• [WHAT IS EXPECTED]:
Gather every line of the material below that contains the string "glass". Case counts.

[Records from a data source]
►
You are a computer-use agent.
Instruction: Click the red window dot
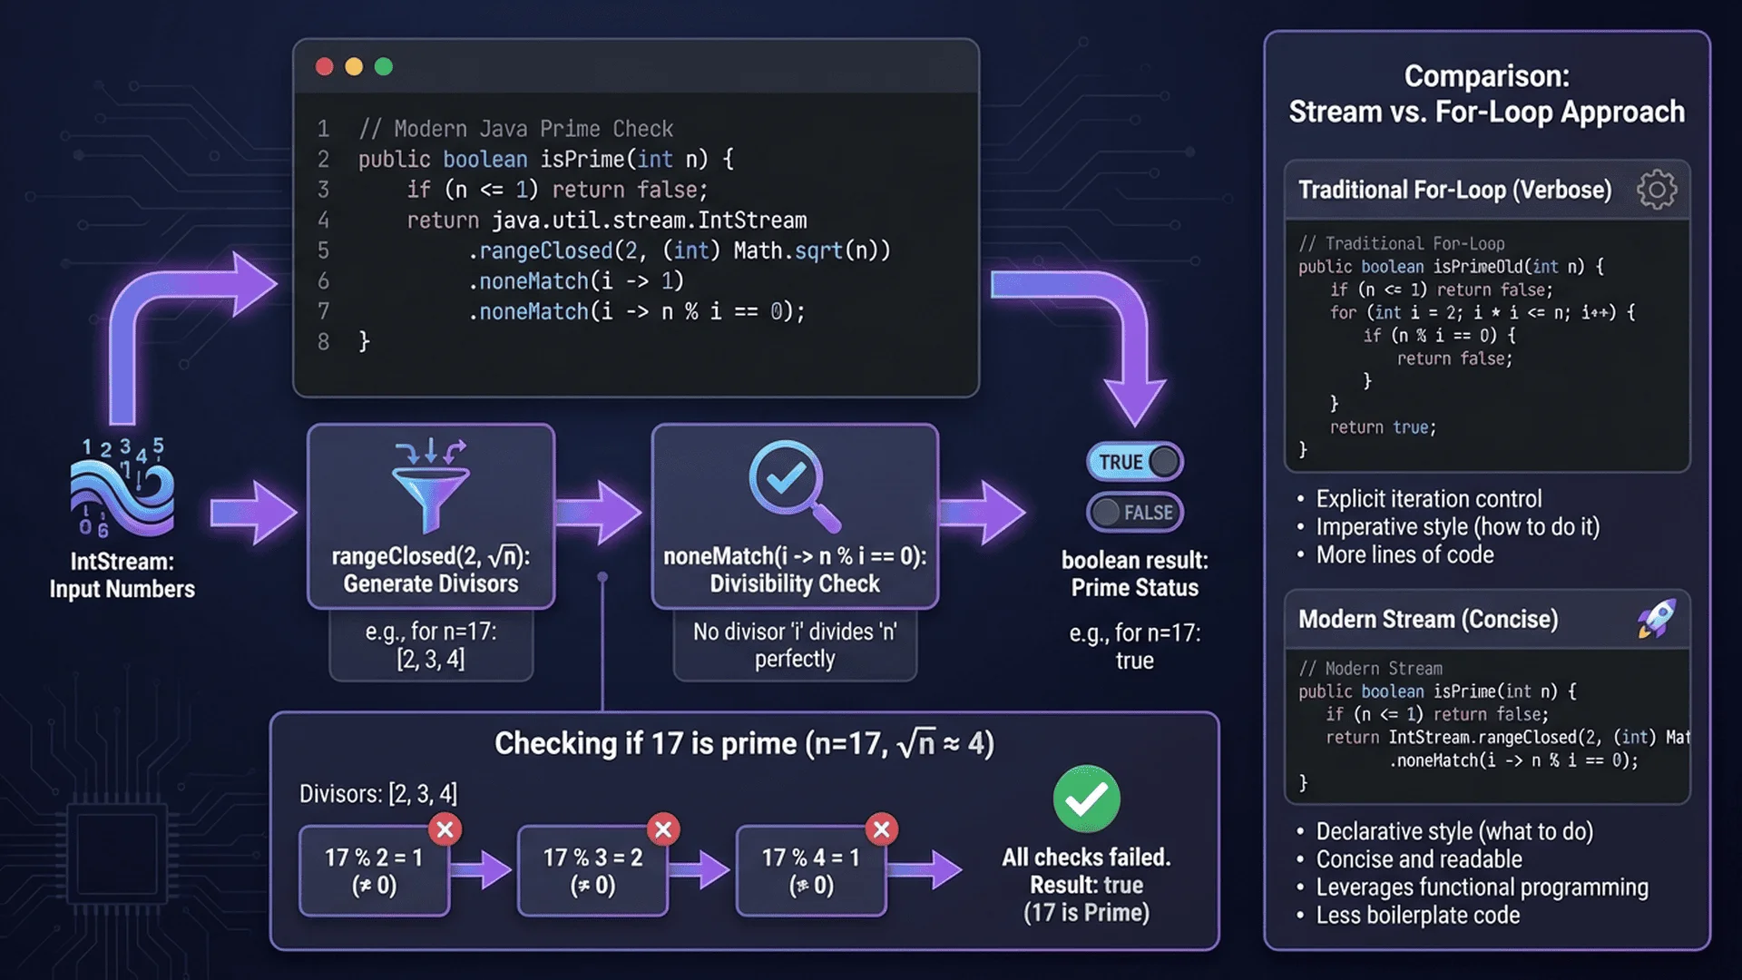(324, 66)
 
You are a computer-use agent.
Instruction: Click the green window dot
(384, 66)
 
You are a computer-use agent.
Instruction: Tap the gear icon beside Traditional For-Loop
(1657, 190)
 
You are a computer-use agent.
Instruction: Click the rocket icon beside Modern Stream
(1657, 619)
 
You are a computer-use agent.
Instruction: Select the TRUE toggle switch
(1134, 462)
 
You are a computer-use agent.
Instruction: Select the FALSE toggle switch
(1134, 513)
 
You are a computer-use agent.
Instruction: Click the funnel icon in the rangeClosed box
(430, 485)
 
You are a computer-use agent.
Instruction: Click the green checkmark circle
(1086, 799)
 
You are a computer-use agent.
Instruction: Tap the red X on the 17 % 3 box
(663, 829)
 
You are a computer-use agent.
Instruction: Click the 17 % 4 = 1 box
(810, 870)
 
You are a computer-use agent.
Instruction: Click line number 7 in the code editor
(323, 311)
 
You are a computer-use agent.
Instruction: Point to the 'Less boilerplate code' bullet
(1417, 916)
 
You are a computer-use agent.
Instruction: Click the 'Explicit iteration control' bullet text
(1428, 499)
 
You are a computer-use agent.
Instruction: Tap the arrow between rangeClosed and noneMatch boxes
(601, 514)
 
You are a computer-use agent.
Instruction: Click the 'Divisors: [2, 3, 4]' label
(378, 794)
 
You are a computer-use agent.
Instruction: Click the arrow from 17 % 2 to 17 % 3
(482, 870)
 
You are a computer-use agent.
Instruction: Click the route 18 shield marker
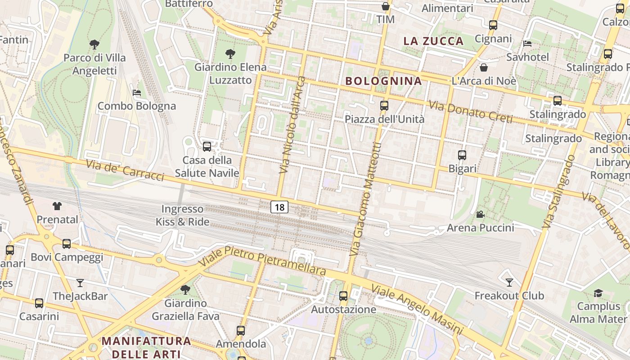pos(279,207)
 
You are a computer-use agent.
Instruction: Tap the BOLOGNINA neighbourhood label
pos(383,81)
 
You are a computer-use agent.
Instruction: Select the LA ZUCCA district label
pos(433,41)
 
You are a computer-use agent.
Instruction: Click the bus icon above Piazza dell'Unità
pos(384,106)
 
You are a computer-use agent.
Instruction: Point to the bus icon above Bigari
pos(462,155)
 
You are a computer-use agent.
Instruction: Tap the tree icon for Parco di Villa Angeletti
pos(94,44)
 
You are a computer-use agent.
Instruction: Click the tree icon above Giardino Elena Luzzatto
pos(230,54)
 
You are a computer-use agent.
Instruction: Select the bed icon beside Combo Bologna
pos(137,93)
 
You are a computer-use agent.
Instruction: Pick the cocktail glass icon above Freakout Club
pos(509,282)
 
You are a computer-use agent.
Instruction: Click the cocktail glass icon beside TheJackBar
pos(80,283)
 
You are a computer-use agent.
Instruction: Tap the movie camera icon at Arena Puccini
pos(480,215)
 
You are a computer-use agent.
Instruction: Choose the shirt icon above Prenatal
pos(57,206)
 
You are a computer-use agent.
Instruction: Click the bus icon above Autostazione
pos(343,296)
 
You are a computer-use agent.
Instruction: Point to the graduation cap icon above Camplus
pos(598,293)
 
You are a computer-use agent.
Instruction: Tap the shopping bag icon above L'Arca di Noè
pos(484,68)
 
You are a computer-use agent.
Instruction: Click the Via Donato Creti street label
pos(470,112)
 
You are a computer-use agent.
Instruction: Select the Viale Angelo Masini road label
pos(416,310)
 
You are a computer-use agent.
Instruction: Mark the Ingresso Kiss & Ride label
pos(183,215)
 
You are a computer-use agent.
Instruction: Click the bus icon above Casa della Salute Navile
pos(207,146)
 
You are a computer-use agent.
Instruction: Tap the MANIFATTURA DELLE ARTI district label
pos(146,347)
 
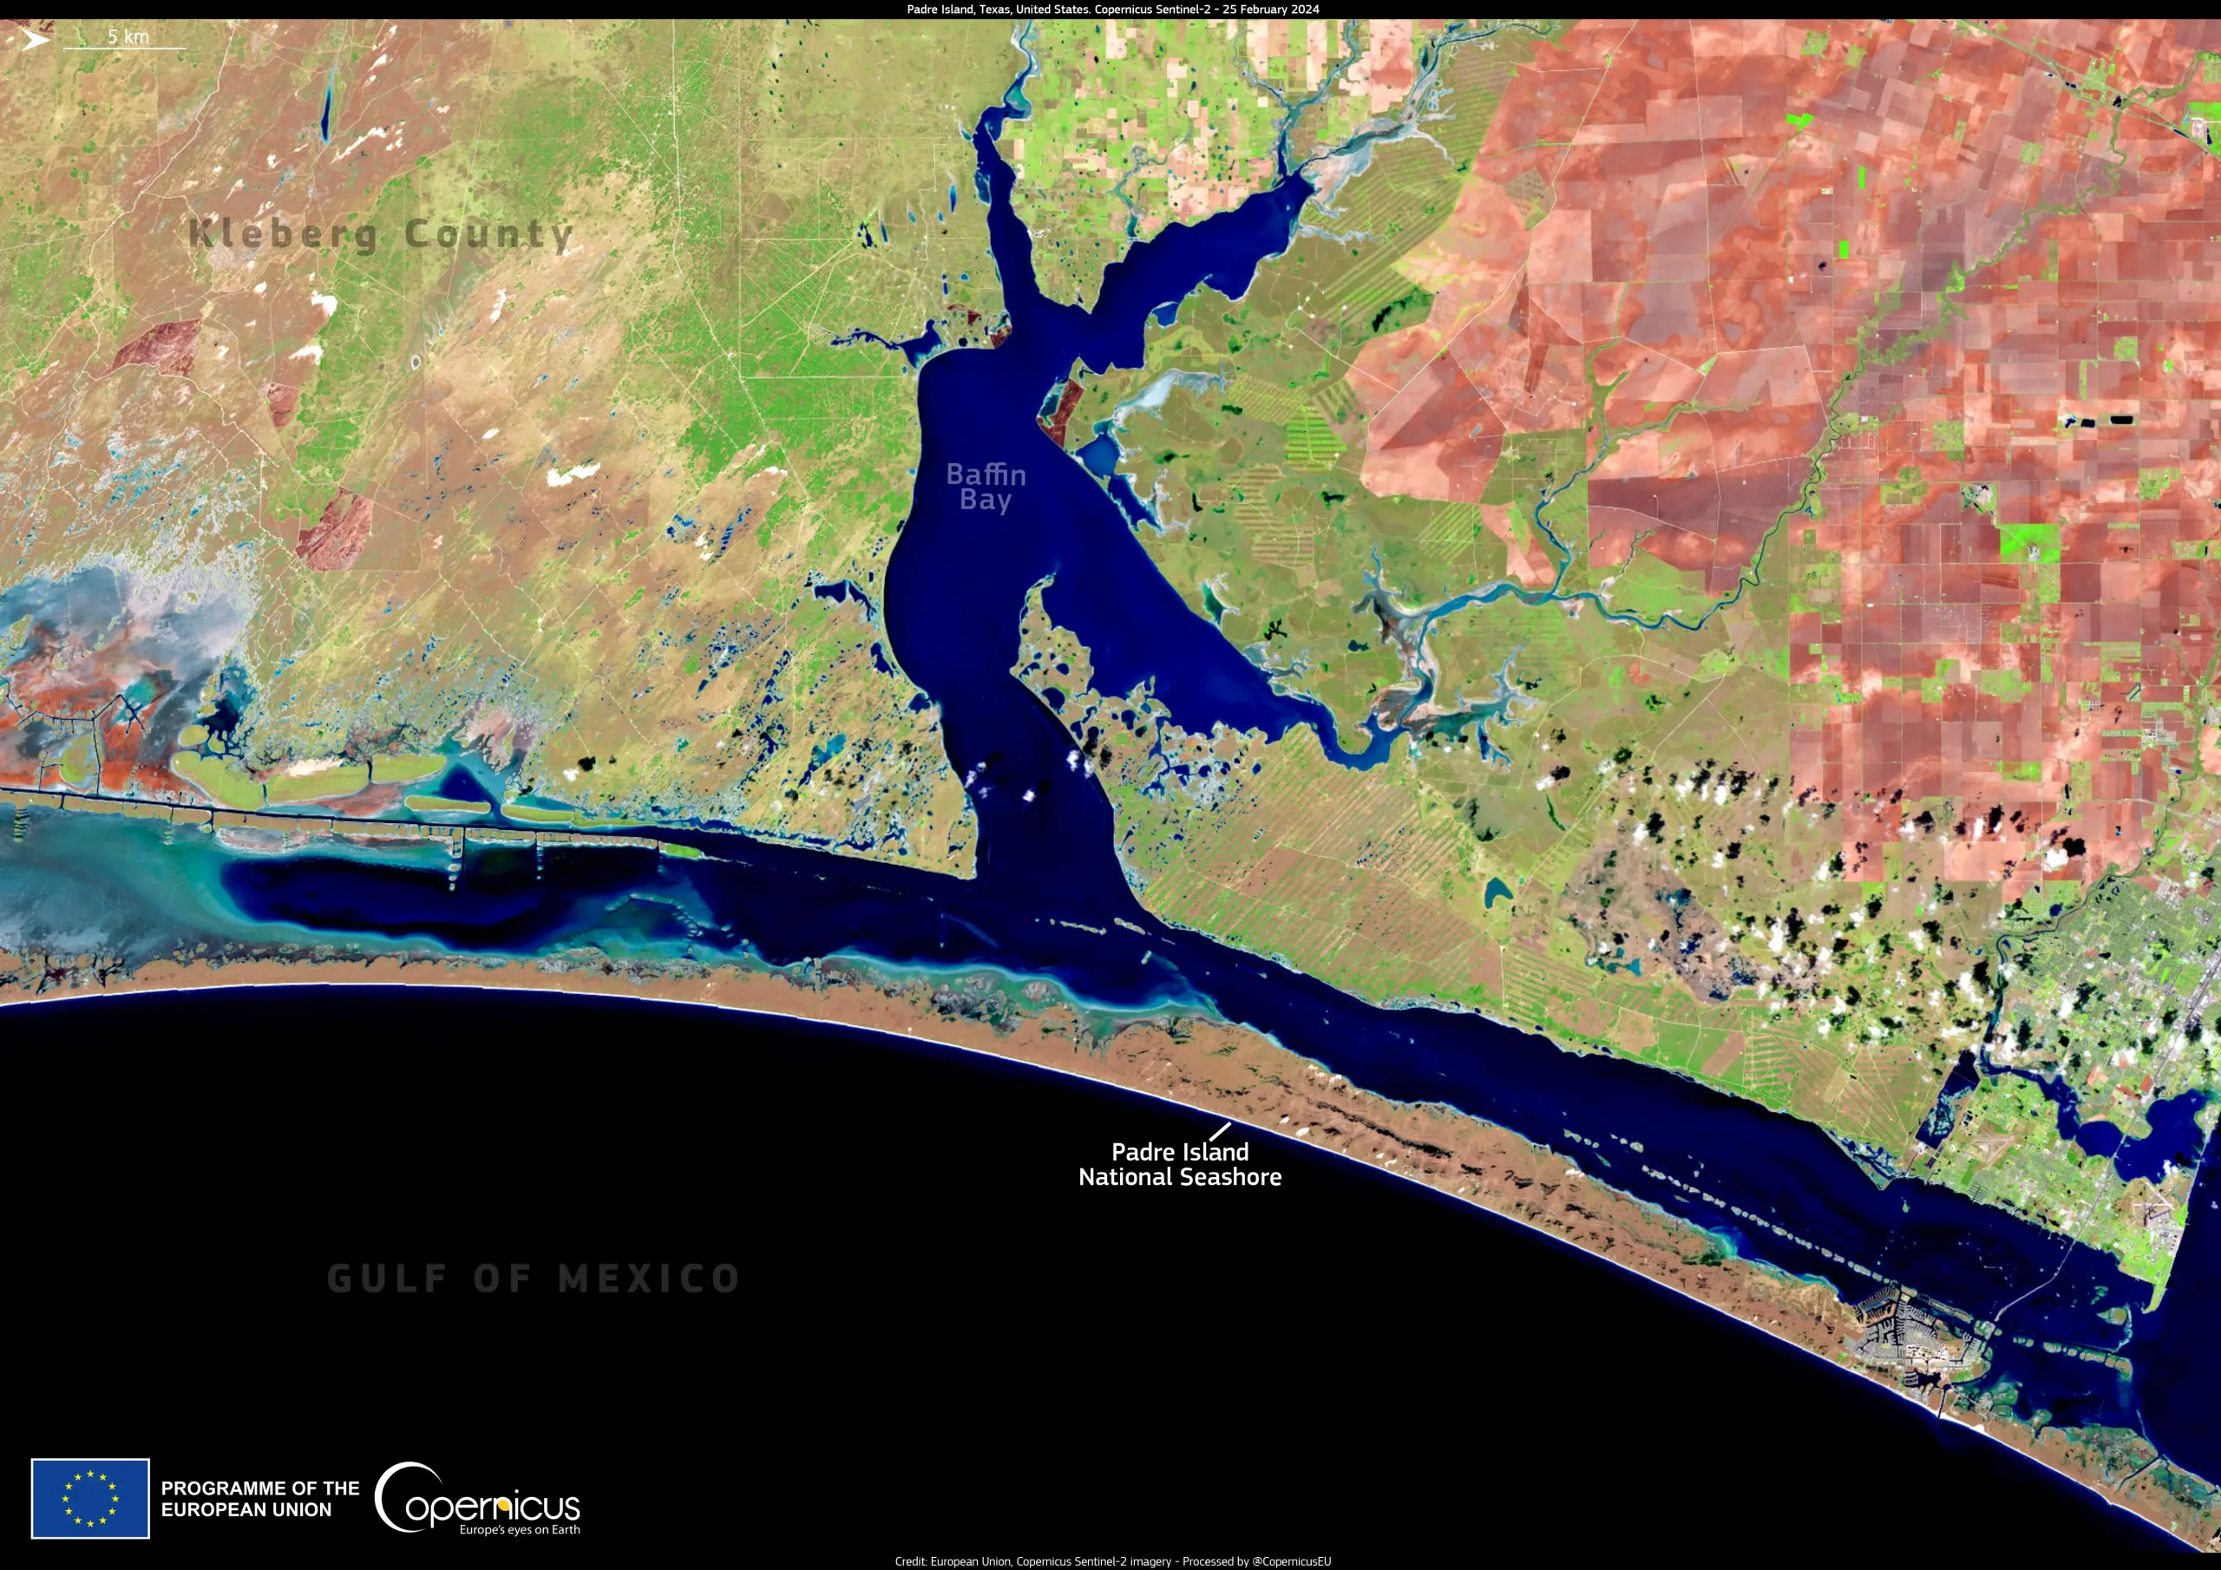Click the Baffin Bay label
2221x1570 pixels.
◄
• [RESPONSE TO THIS EXERCISE]:
Instruction: Pick the cocktail glass icon above Freakout Club
Instruction: Click the cocktail glass icon beside TheJackBar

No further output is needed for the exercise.